The Alaska Marine Highway is the only method of travel aside from airplanes for the inside passage, a narrow maze of inlets and islands along the Alaskan panhandle. I debated long and hard whether it was worth the extra cost (I am in school after all, I try to save money when I can (just not when buying motorcycles lol)), but this trip was worth the money.

Today started at 6am when I woke up, took a nice hot shower, packed the bike and blasted the 6km down to the ferry port with no gloves. Holy shit what a mistake, it was in the 30's. I was supposed to be queued three hours prior to departure, meaning 6am, but I arrived at 7:30 or so and was greeted with a massive line because the power to the port had failed somewhere in the woods (likely an eagle touching the lines is what BC Hydro told me). No ticketing, no heat in the ticket office, no way to get the gangway lowered to offload the ferry. Just sitting around waiting for hours. I was very pleased that I didn't arrive at 6am

It was not raining, so to hell with other people complaining about the wait, I was as happy as bump on a log.

Lined up and ready:

mmm, pollution:

The ferry, the Matanuska:

Finally got on board around 10:30am. Tied down at the very front of the boat:

Looking the other way:

View from the "Solarium Deck" aka the poop deck ():

Home for the next 26 hours or so:

Couple of shots leaving the harbor, sans narration:

This is Seth, another student who is starting grad school in the fall and like me, headed north for the summer. Why the hell not?

Yours truly in the eerie yellow glow of the solarium, then then waiving the banner of the greatest sports team in the world!

Smokin' tire!

Does this even float?

Ketchikan. You may have noticed that the sunshine is long gone. I was reading on deck and though "well, it's sunny and I should be out enjoying this, I'm probably going to fall asleep and will wake up to shitty weather" Sure enough... no more sun :

Whatever. It's not raining, I'm still happy!

I LOVE cargo and container ships. I don't know why. But hey, this is my RR so here's some containers!

A massive forklift. Super cool:

These next two pics have a story. The guy on the boat is standing next to a girl in the hoodie. They are both deckhands and have the job of tossing a little lightweight guide rope to the guy on the dock in the next pic. THis is attached to the massive ropes that hold the boat to the dock (forgive my retardation regarding boat terminology).
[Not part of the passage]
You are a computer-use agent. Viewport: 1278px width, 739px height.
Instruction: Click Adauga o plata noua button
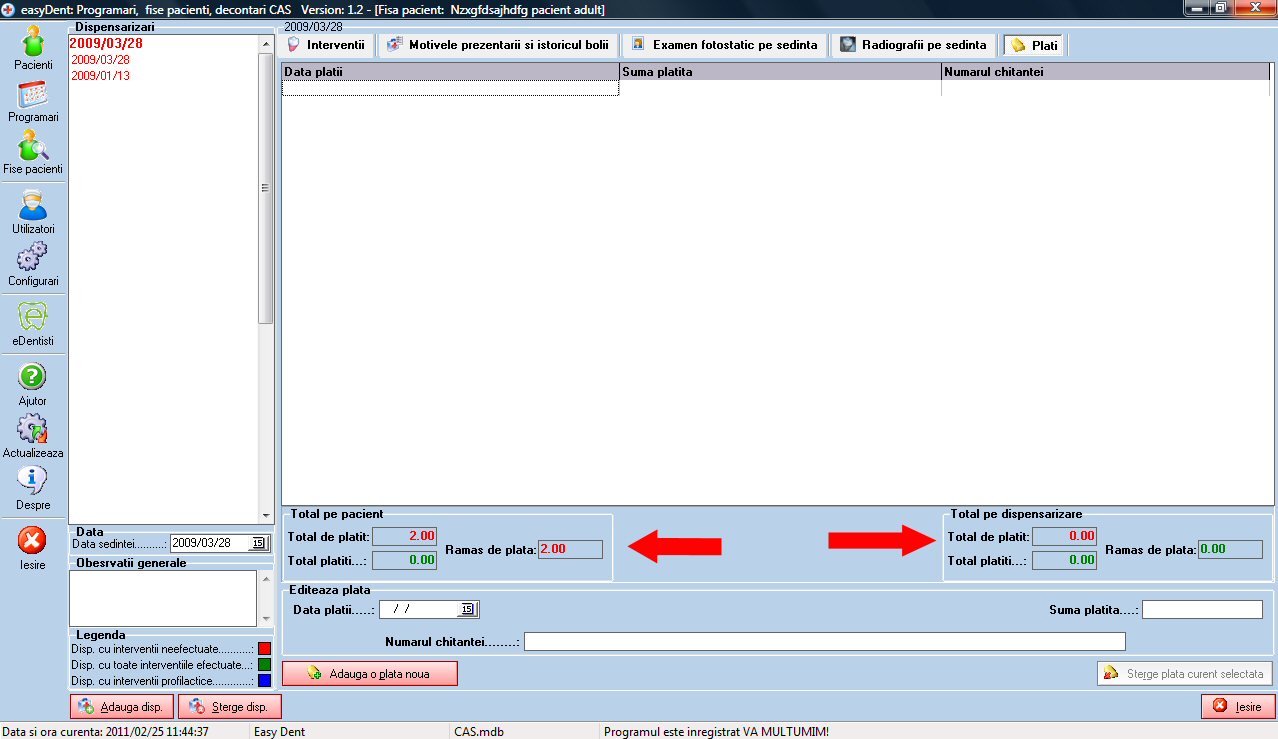click(370, 674)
The man on the deck lines up and heaves his line toward the deck, a massive whole body effort that could not have duplicated a 6 year old girl with more precision. It was downright embarrassing. The girl was doubled over laughing, the guy on the dock was imitating him, it was great Then the girl threw a perfect toss right to the dock. I got most of this on video. Just one of those hilarious moments in life where "you just had to be there"

Back on the water:

Passed the rest of the evening chatting with my fellow shipmates. Seth, a nice Australia couple named Gavin and Jan who I met at the hostel the day before, some people from D.C., and a nice lady from Palmer, AK (just north of Anchorage) named Nancy. Soon enough it was time for bed.

I highly recommend camping on the solarium deck. It's awesome, even at night. Some people slept in the recliner/movie room inside the middle of the ship, but that doesn't give you the smells and sounds of the ocean. Skip the staterooms, there is no point.

Getting ready for bed: this is Seth:

Me. Looking way to excited to be going to sleep but hey, this is the most comfortable "camping" of my life!:


Morning: Very cloudy

Pulled into Juneau around 11:30am:

Had to switch boats, so I'm back on dry land! Me, Seth, Gavin and Jan all drove to downtown to get lunch with my friend Erin, who is in Juneau for the summer. She took this pic of me. Juneau looks super cool, it is right at the base of the mountains and edge of the ocean... very dramatic.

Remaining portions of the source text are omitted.